**Exercise instructions**: Write out each line from the data below that includes the word "dropdown".

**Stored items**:
══════

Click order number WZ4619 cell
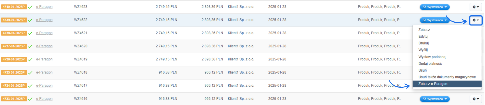The image size is (485, 105). pyautogui.click(x=81, y=59)
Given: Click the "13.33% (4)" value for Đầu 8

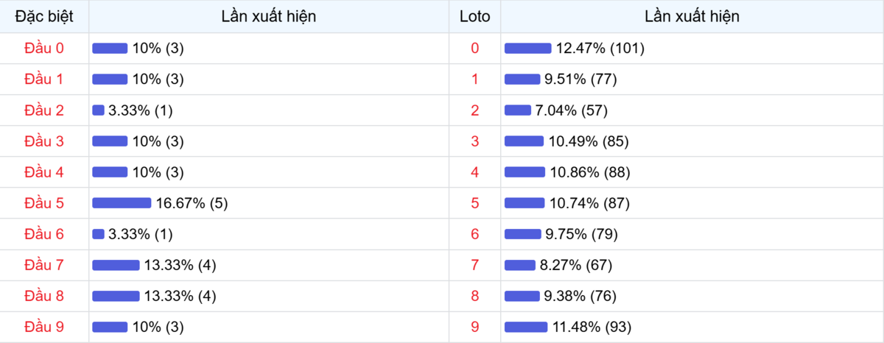Looking at the screenshot, I should click(x=180, y=296).
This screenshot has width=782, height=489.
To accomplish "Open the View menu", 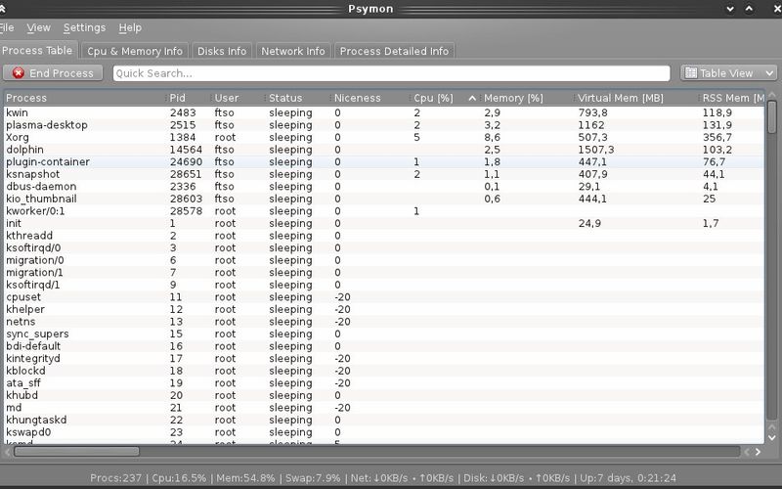I will pyautogui.click(x=38, y=28).
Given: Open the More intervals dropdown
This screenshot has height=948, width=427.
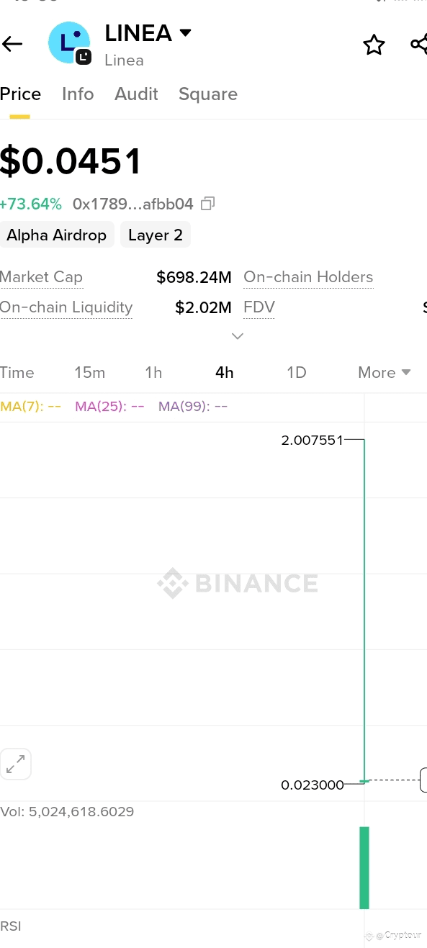Looking at the screenshot, I should click(385, 372).
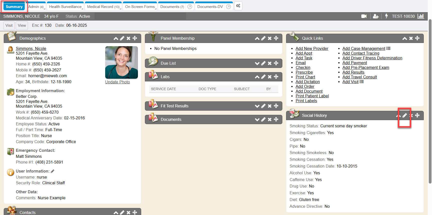Click the Visit button
Screen dimensions: 432x215
point(9,25)
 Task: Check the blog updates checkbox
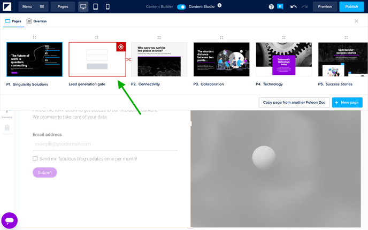[35, 158]
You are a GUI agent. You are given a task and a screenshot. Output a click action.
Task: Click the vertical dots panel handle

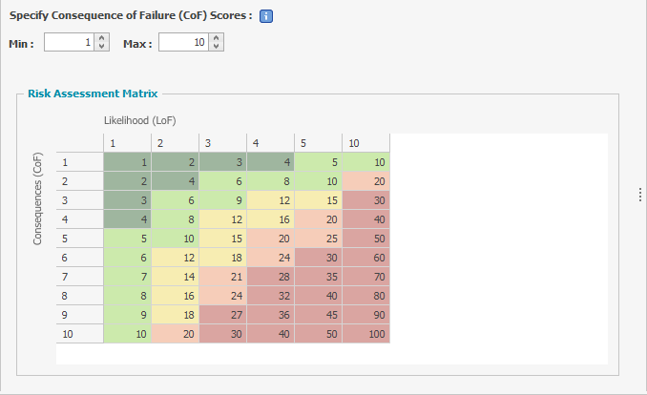click(639, 195)
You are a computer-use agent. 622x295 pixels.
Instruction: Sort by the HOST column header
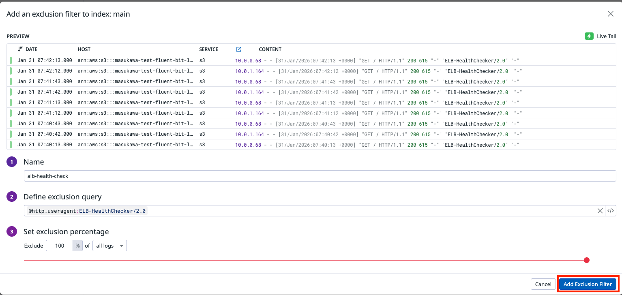[84, 49]
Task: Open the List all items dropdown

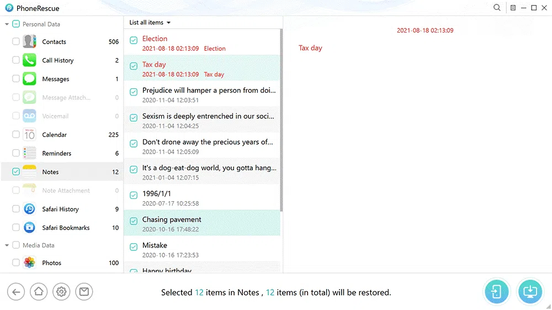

══════

**Answer for this exercise**:
Given: Open the More intervals dropdown
Task: Open the List all items dropdown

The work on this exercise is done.